Modeling and Simulation Frameworks for Processing-in-Memory Architectures
Mahdi Aghaei, Saba Ebrahimi, Mohammad Saleh Arafati, Elham Cheshmikhani, Dara Rahmati, Saeid Gorgin, Jungrae Kim
TL;DR
This chapter surveys the landscape of simulation frameworks for Processing-in-Memory (PIM), foregrounding simulation as essential for evaluating diverse memory-centric designs before fabrication. It introduces a comprehensive eight-axis taxonomy (accuracy, scope, granularity, workload feeding, abstraction levels, memory technologies, deployment contexts, and benchmarks), surveys open-source simulators, and details PIM-specific benchmarks and evaluation metrics.

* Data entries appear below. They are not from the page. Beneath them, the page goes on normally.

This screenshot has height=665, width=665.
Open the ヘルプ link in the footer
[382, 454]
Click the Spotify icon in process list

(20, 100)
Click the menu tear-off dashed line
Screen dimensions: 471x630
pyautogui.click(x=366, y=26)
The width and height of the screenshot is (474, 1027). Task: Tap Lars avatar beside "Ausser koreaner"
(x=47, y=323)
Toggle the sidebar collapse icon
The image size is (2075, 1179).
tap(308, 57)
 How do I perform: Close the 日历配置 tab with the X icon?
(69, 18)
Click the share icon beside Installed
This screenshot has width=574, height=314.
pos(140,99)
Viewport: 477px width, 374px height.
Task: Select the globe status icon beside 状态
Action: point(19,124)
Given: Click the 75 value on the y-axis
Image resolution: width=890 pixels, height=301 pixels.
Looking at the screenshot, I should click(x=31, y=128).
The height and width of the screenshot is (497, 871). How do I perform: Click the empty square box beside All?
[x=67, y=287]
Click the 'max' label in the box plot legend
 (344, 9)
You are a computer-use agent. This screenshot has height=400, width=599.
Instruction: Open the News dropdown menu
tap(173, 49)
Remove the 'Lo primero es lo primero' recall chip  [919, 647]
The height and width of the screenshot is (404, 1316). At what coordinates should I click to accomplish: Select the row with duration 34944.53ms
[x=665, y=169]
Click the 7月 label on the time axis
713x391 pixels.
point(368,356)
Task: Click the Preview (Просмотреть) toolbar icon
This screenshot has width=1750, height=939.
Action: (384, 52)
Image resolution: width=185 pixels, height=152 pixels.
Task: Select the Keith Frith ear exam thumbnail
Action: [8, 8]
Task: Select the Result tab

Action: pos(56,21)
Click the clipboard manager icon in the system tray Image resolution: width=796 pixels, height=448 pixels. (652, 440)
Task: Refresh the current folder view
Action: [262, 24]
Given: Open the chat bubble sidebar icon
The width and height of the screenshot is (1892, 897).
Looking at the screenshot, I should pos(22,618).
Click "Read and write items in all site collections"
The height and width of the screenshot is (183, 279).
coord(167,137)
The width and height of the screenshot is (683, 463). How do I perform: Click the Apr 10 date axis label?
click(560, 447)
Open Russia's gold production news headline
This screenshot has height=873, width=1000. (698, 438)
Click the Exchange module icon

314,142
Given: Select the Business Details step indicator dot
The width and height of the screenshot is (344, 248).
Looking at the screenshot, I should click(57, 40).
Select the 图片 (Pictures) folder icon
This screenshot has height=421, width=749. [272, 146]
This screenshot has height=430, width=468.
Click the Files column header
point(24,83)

A key contribution is the comparative study of PIMeval and PIMSimulator, illustrating how different fidelity levels and workloads impact performance predictions and design insights. The discussion highlights challenges in fidelity scaling, standardization, and cross-layer co-design, and argues for hybrid modeling and tighter hardware–software co-verification to accelerate PIM technology from research to practice.
Abstract
Processing-in-Memory (PIM) has emerged as a promising computing paradigm to address the memory wall and the fundamental bottleneck of the von Neumann architecture by reducing costly data movement between memory and processing units. As with any engineering challenge, identifying the most effective solutions requires thorough exploration of diverse architectural proposals, device technologies, and application domains. In this context, simulation plays a critical role in enabling researchers to evaluate, compare, and refine PIM designs prior to fabrication. Over the past decade, a variety of PIM simulators have been introduced, spanning low-level device models, architectural frameworks, and application-oriented environments. These tools differ significantly in fidelity, scalability, supported memory/compute technologies, and benchmark compatibility. Understanding these trade-offs is essential for researchers to select appropriate simulators that accurately map and validate their research efforts. This chapter provides a comprehensive overview of PIM simulation methodologies and tools. We categorize simulators according to abstraction levels, design objectives, and evaluation metrics, highlighting representative examples. To improve accessibility, some content may appear in multiple contexts to guide readers with different backgrounds. We also survey benchmark suites commonly employed in PIM studies and discuss open challenges in simulation methodology, paving the way for more reliable, scalable, and efficient PIM modeling.